I cosiddetti ‘Pap’, ovvero i prodotti assorbenti per la persona usati possono chiudere il cerchio dell’economia circolare.Infatti per la prima volta dalla cellulosa, proveniente dall’attività di riciclo dai Pap, sarà possibile ottenere carta di elevata qualità e suoi derivati grazie all’accordo tra Contarina Spa, che si occupa di gestione dei rifiuti, e Cartiere Saci, che produce carta da imballaggio a partire da materia prima 100% riciclata.

La cellulosa, proveniente dal ricicl degli assorbenti, opportunamente miscelata ad altri maceri selezionati, permetterà di ottenere circa 600 tonnellate di carta. Da 1 tonnellata di rifiuti raccolti in maniera differenziata infatti è possibile ricavare fino a 160 kg di cellulosa, 80 kg di plastica e 80 kg di polimero super assorbente, da impiegare nei principali processi di lavorazione per dar vita a nuovi prodotti, come grucce, giocattoli o tavoli di plastica, carte di elevata qualità, prodotti tessili, fertilizzanti.

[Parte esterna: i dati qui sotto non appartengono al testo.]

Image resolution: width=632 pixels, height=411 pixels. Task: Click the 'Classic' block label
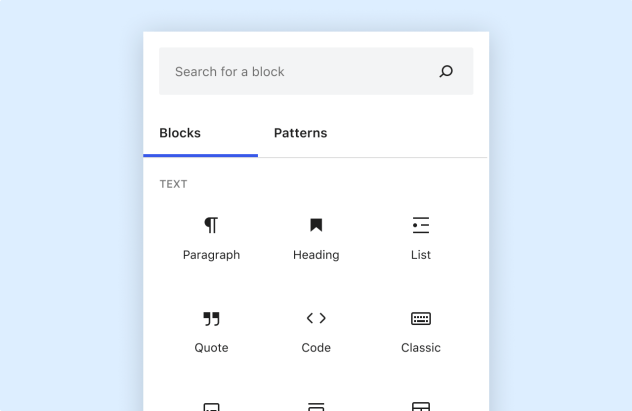tap(421, 348)
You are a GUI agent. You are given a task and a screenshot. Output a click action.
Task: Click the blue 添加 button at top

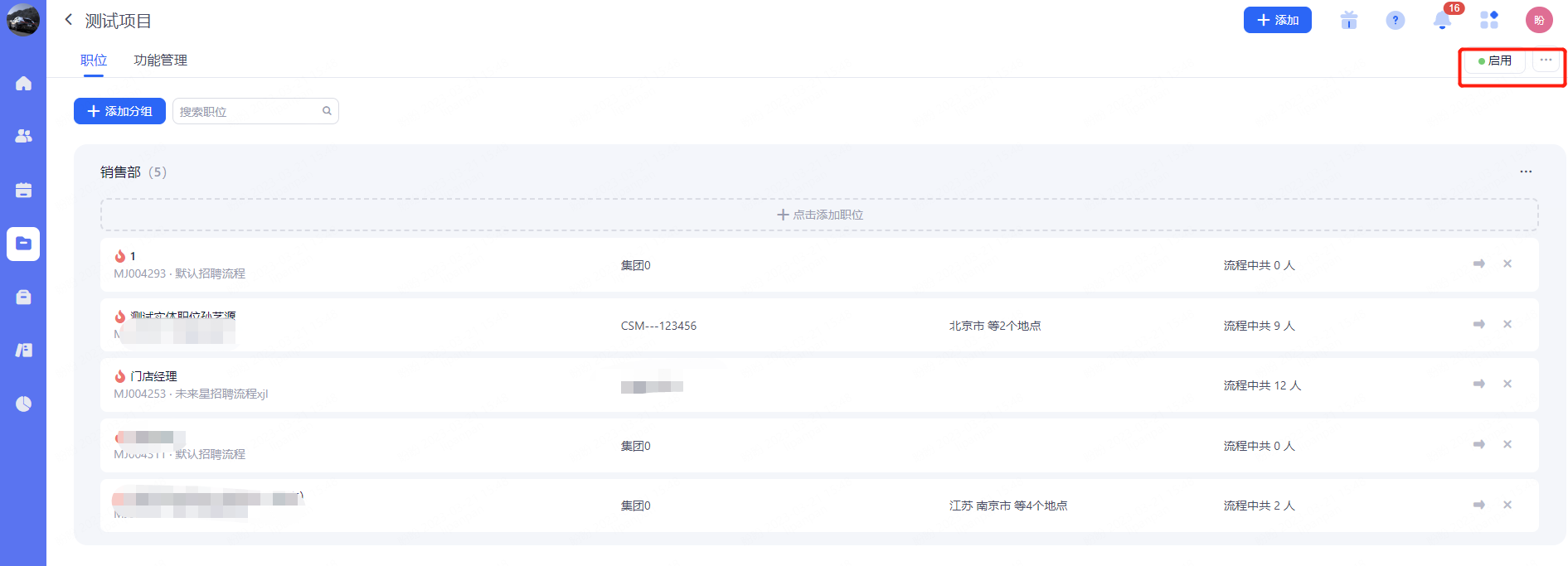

Il processo di riciclo prevede quattro fasi: i pannolini e i prodotti assorbenti per la persona usati vengono raccolti dagli utenti, stoccati, trattati in autoclave, dove la forza del vapore a pressione permette di aprire e sterilizzare i prodotti usati, eliminando completamente i cattivi odori e infine separati delle frazioni riciclabili per via meccanica.

Il primo impianto, ubicato in Veneto presso il polo logistico di Contarina Spa (Lovadina di Spresiano, Treviso), è in grado di gestire fino a 10.000 tonnellate l’anno di prodotti usati.